The problem with an ATM routes business is that the math doesn’t add up. On average, one ATM gets about 5 transactions per day, and the average withdrawal is around $80-$100. The worst part? You only get 1%-3% of that, which averages around $3-$15 per day. Not to mention the large initial investment, operating costs, cash pickup and restocking, and the long payback period (at least 4 years). So unless you have hundreds of ATMs in your route, it’s not worth it.

Codie Sanchez, Founder of Contrarian Thinking and Private Equity Investor

Retail stores

The majority of new retail stores start off well but fall off along the way. The failure rate of new retail stores is around 20% in the first two years, 46% in the first five years, and 33% in 10 years. They fail across all industries, not just clothing stores which are more prominent. 

Nearly 3200 US retail stores closed in 2023 alone – huge retailers like CVS, Bed, Bath & Beyond, Walgreens and many more. So imagine what could happen for small mom-and-pop stores. 

Rupal Agarwal, Co-Founder and CSO at Your Retail Coach

Pay-to-play social media platforms

There are huge risks to the pay-to-play model for social media. Social platforms are built on their users, no matter if the users are regular people who post cat photos or influencers who make a living off of the platform. Adding a pay-to-play model will create a divide between those who are able to pay and those who aren’t able to (or don’t want to). That divide could turn off many people from using the platform.

Shirin Ghaffary, Senior Correspondent at Vox

Single-product subscription boxes

Offering yet another subscription service that offers just one product, way less compared to many of the available subscription services makes no sense. 

From a business perspective, managing shipping and logistics is complicated and expensive, and growth or scaling is extremely limited. There’s not much you can grow with only one product. 

From a consumer perspective, they’re already bombarded by subscription services left and right. They are also used to a set standard so they have high expectations.
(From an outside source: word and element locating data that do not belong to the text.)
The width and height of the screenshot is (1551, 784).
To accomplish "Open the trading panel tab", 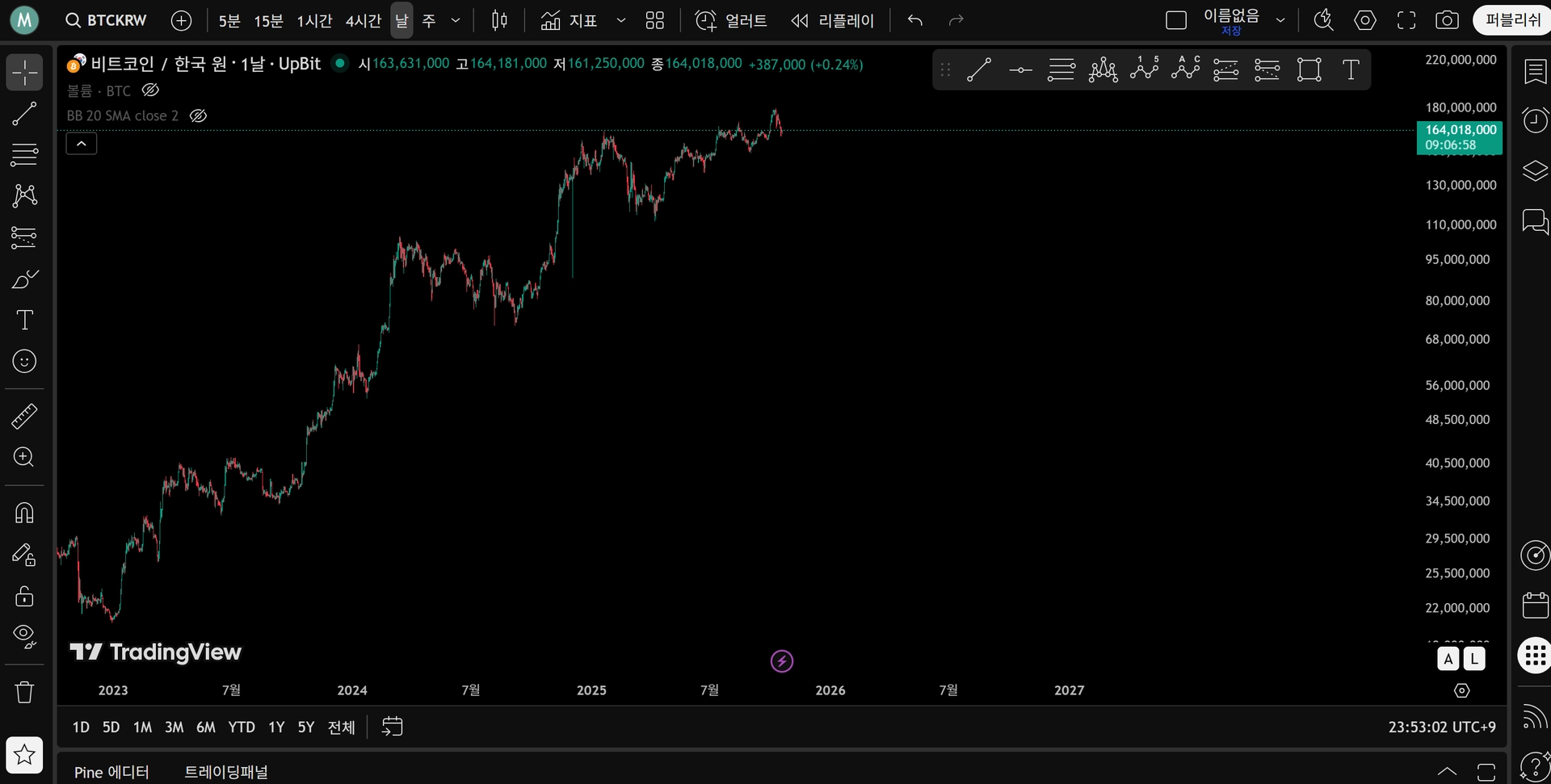I will [226, 772].
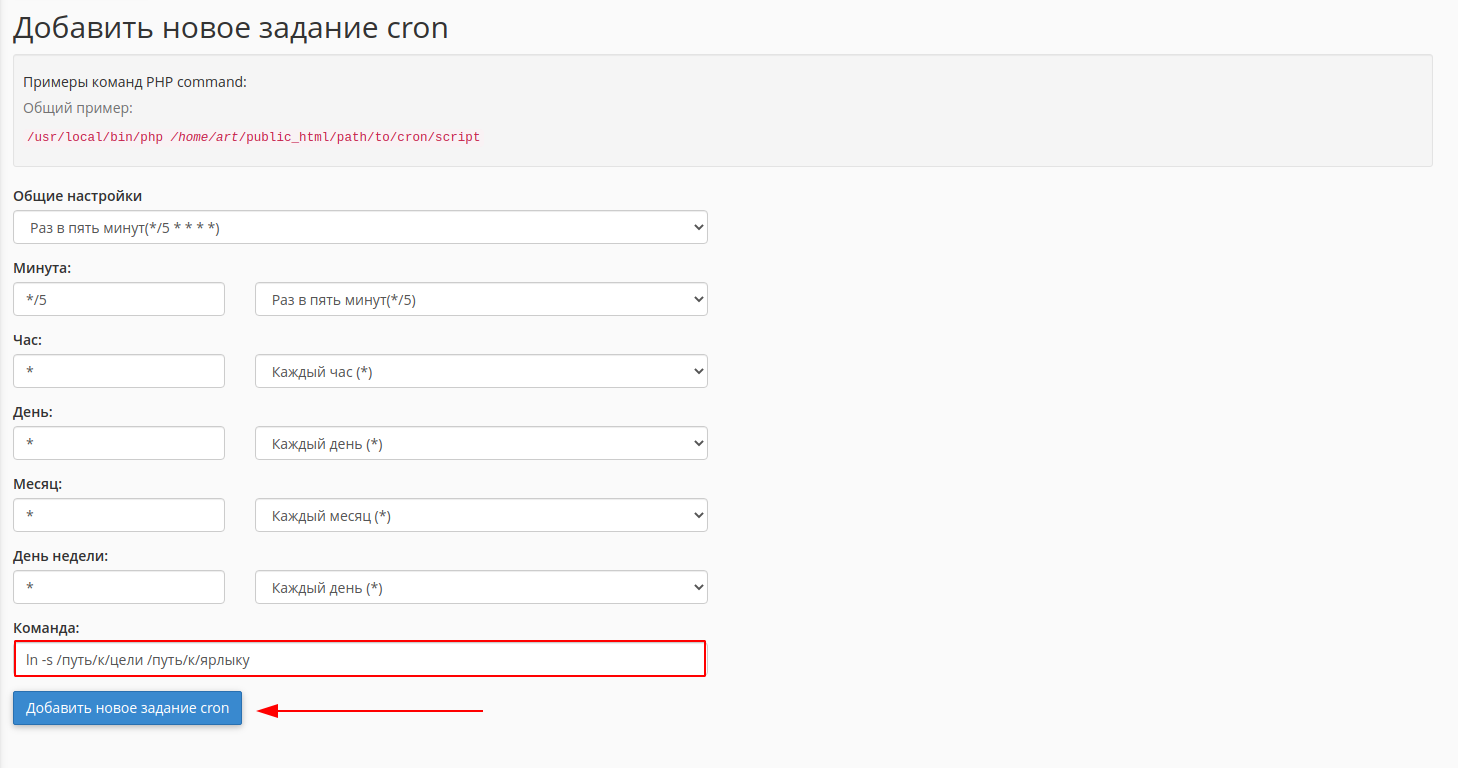Open the Общие настройки dropdown
Viewport: 1458px width, 768px height.
[360, 228]
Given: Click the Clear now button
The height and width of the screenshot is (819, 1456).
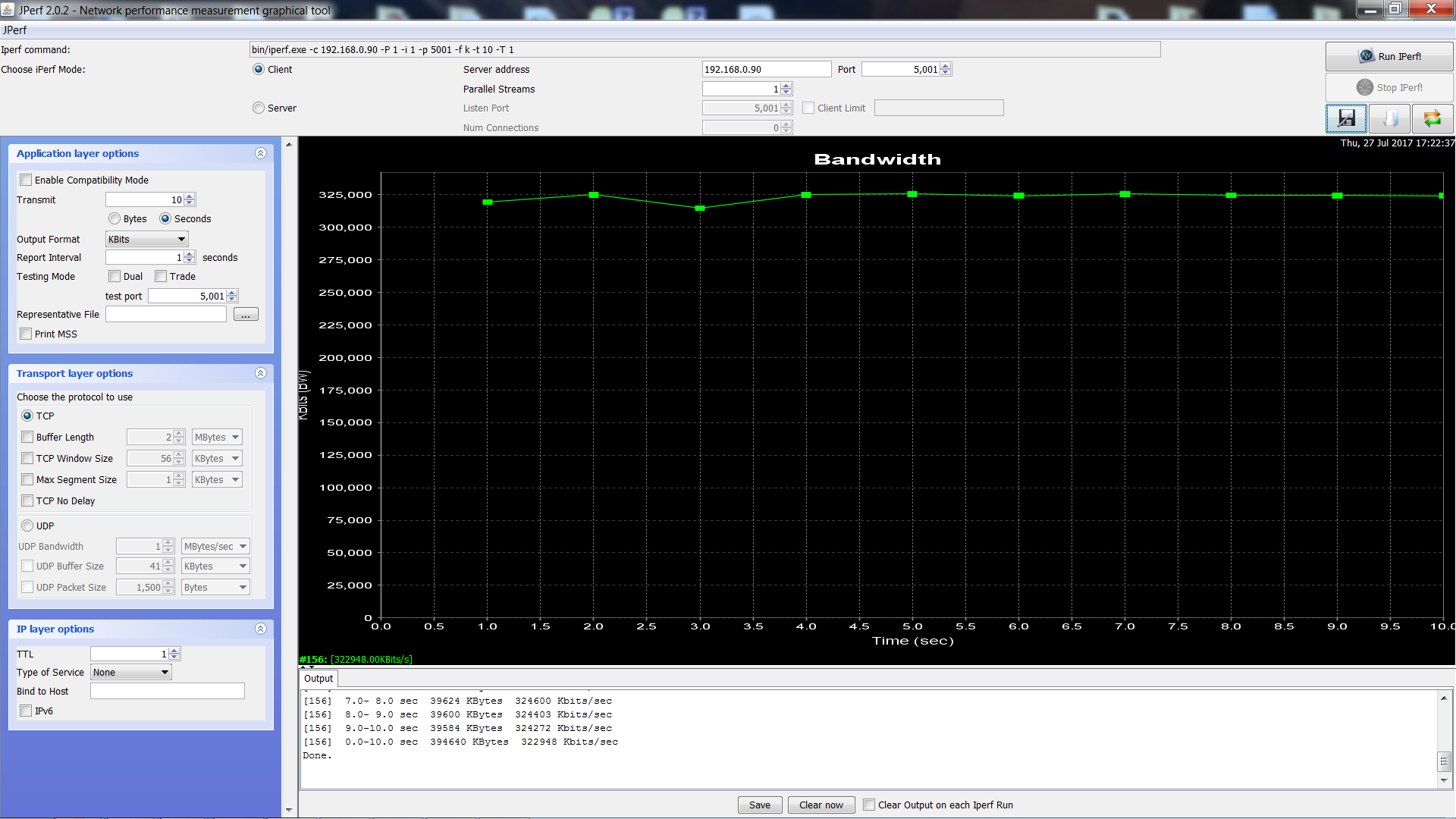Looking at the screenshot, I should click(821, 805).
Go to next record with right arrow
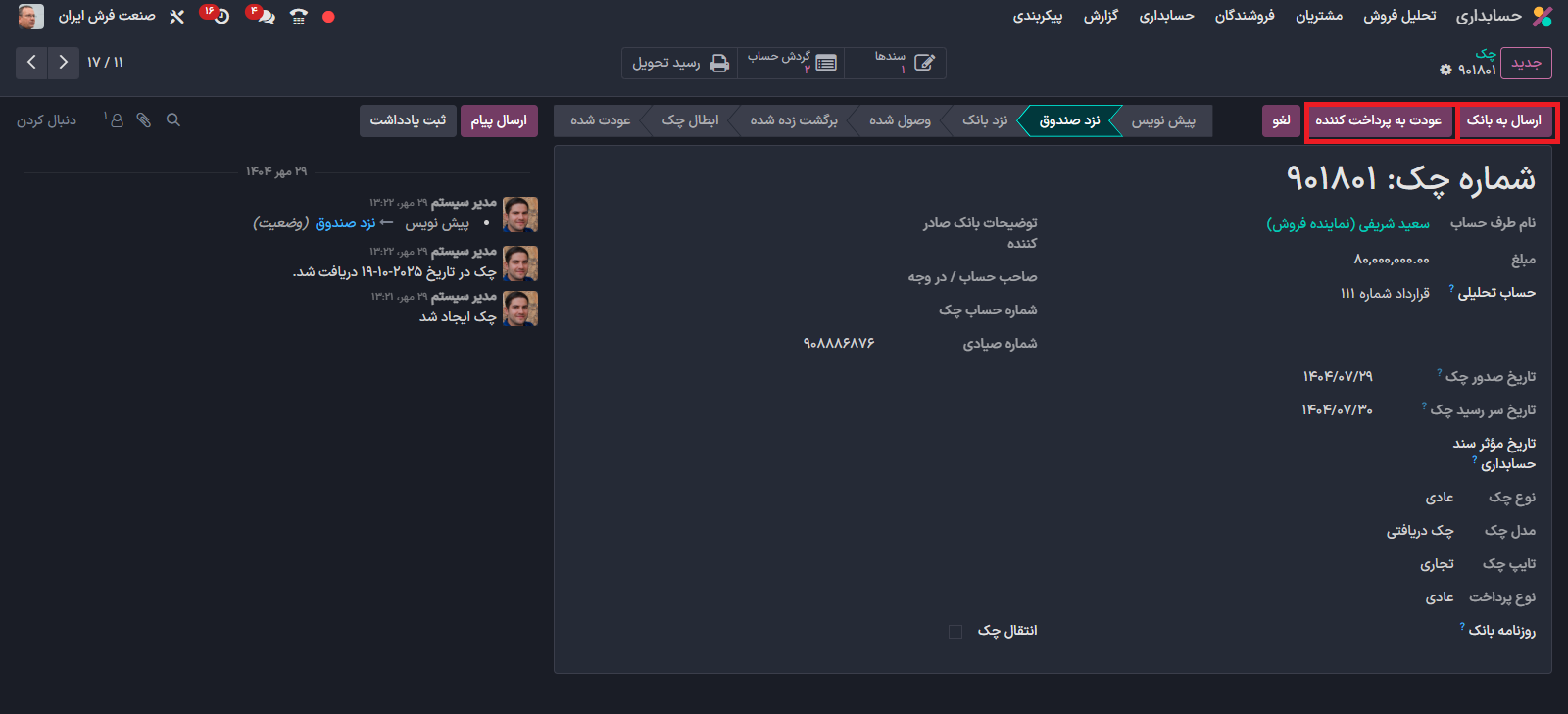The width and height of the screenshot is (1568, 714). click(63, 63)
And retention could be difficult. Receiving the same product over and over every month could get quite boring. 

Silent music concerts

There are three key reasons why silent music concerts are a bad business idea: competition with traditional concerts, limited audience appeal, and audience interaction. There are very few people who would choose a silent music concert over a traditional one. It’s not restricting and it’s highly social. Plus, the costs for these concerts are huge and the return is very small compared to traditional concerts.

4 signs that your business idea is bad

Maybe we have missed that particular idea that has popped in your mind , so you are still not sure whether it is a horrible business idea? Lets have a look at some common factors that can help you decide whether your on business idea is a bad one:

  1. You’re not excited or passionate about it – consumers can sense this from a mile away. If you’re not excited about your business idea, why would anyone else be? Remember, this would become your everyday life and working on something that doesn’t excite you never ends well.
  2. You’re not making any sales – this is the most obvious one. At the end of the day, the success of a business is measured by dollars. Make sure to test the idea and gather feedback before officially launching it. But if no one’s buying what you’re selling, shut it down.
  3. Experienced entrepreneurs tell you it’s a bad idea or aren’t willing to help – feedback from experts is crucial when starting out. They’ve already done it and succeeded. While advice should be taken with a grain of salt, it’s important to listen to feedback.
  4. Too small or non-existent market need – if this is the case, don’t even try to force your business idea. If your niche and target market are too small, you’ll eventually hit a ceiling and growth will stop fast. If there’s no market need, no one is going to buy it. Just move on to a better idea.

Conclusion

There you have it. We’re sorry if we broke some hearts and dreams but we hope we’ve armed you with information you find useful – as detailed market research is a key before even thinking about starting any business. These are definitely some of the worst business ideas, so make sure to stay away from these and avoid a catastrophe.